### Data under study
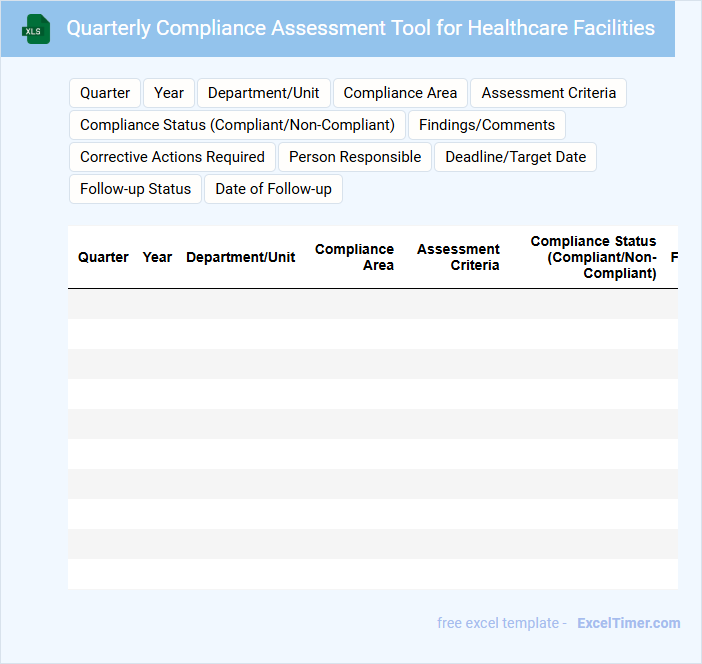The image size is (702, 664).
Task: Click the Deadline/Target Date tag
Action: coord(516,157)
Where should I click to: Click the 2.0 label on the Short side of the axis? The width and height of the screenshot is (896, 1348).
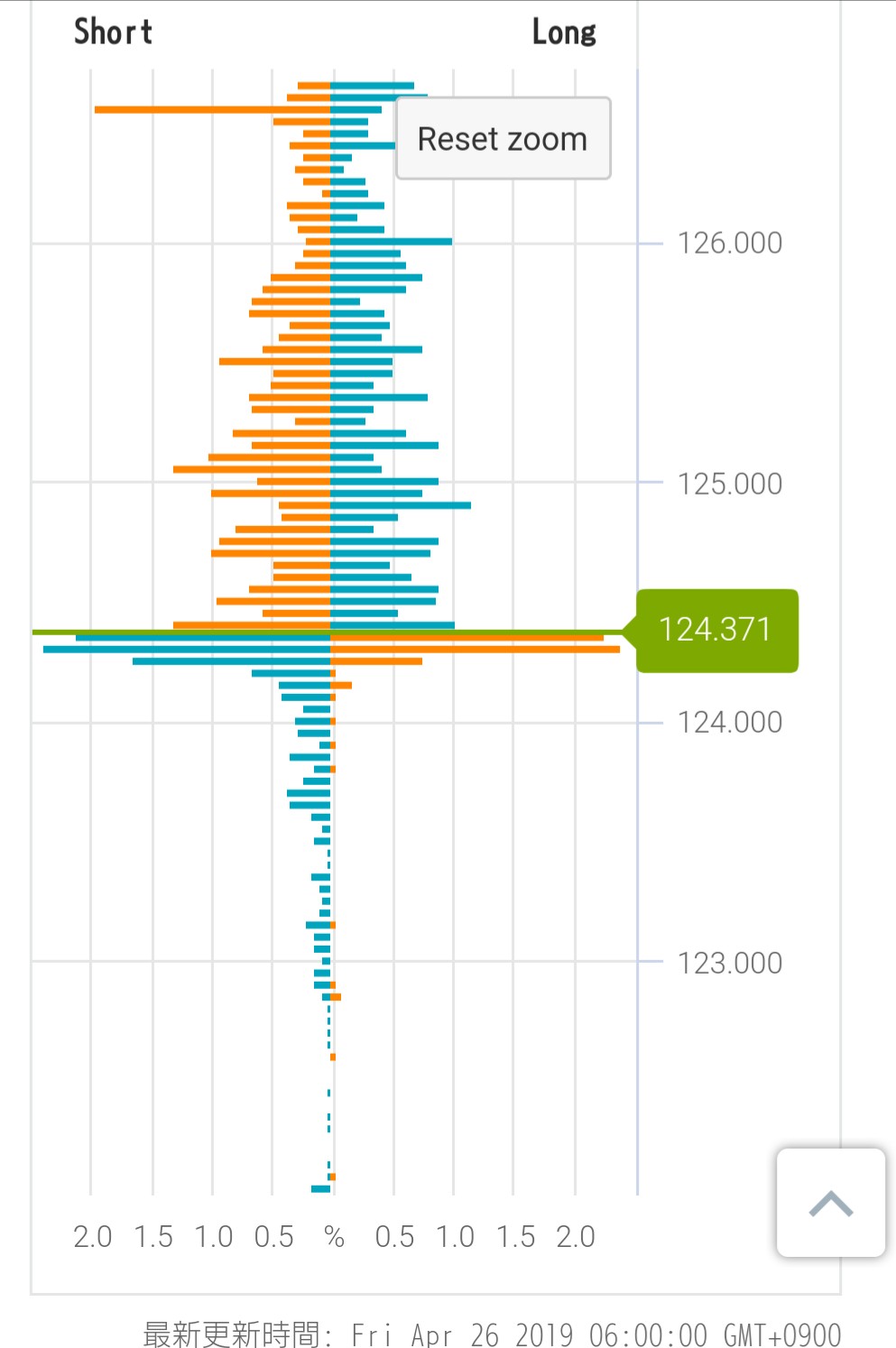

==

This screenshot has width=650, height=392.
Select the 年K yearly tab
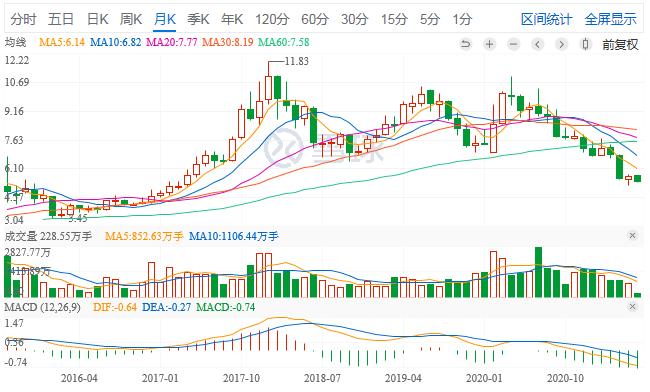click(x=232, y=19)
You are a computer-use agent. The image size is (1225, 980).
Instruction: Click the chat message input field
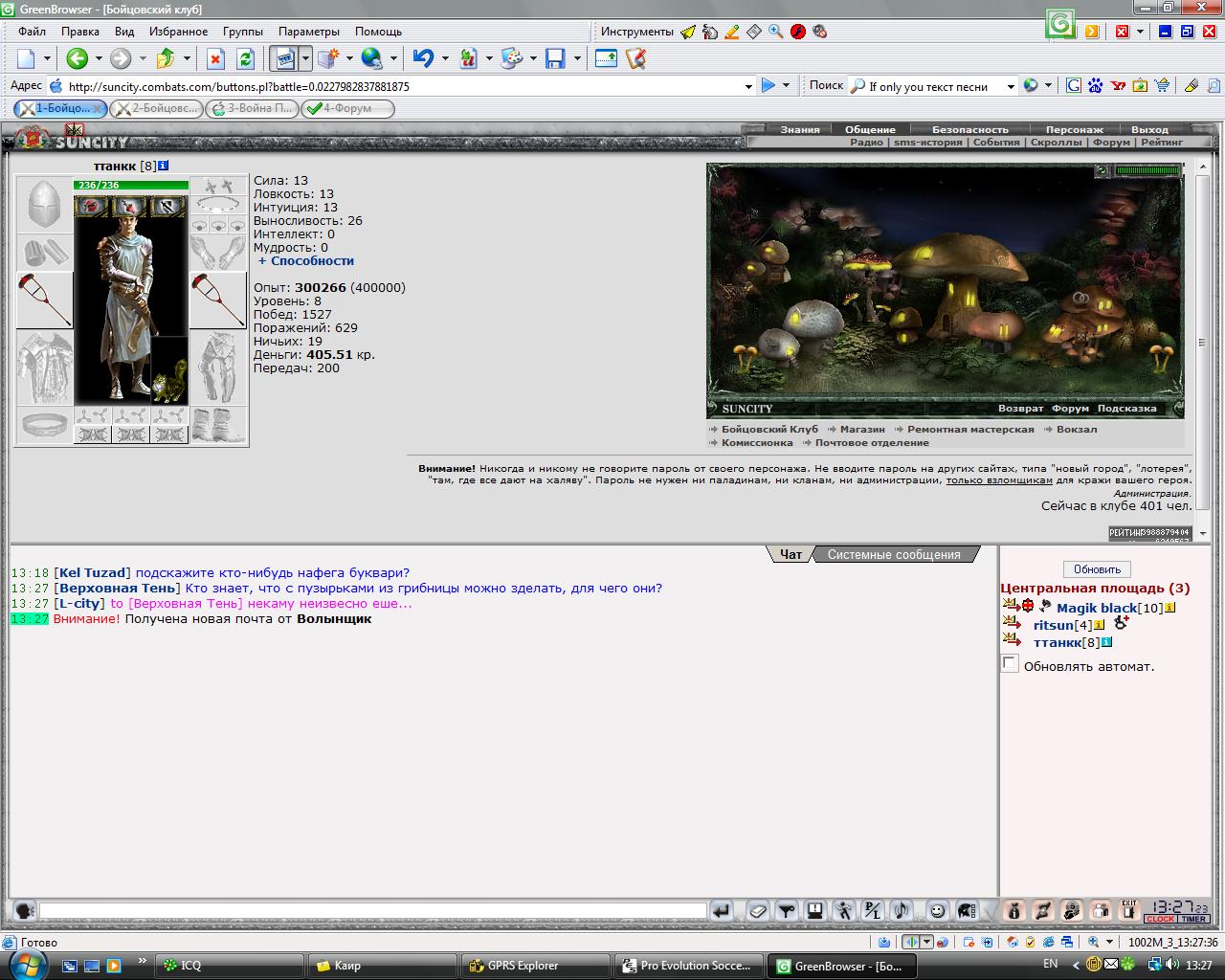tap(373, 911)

### What is expected
Reproduce every line from the preceding data in which the word "screenshot" can be found.

### The completed task
Where should I click to: Click the 2.0 label on the Short side of the axis? The width and height of the screenshot is (896, 1348).
This screenshot has width=650, height=392.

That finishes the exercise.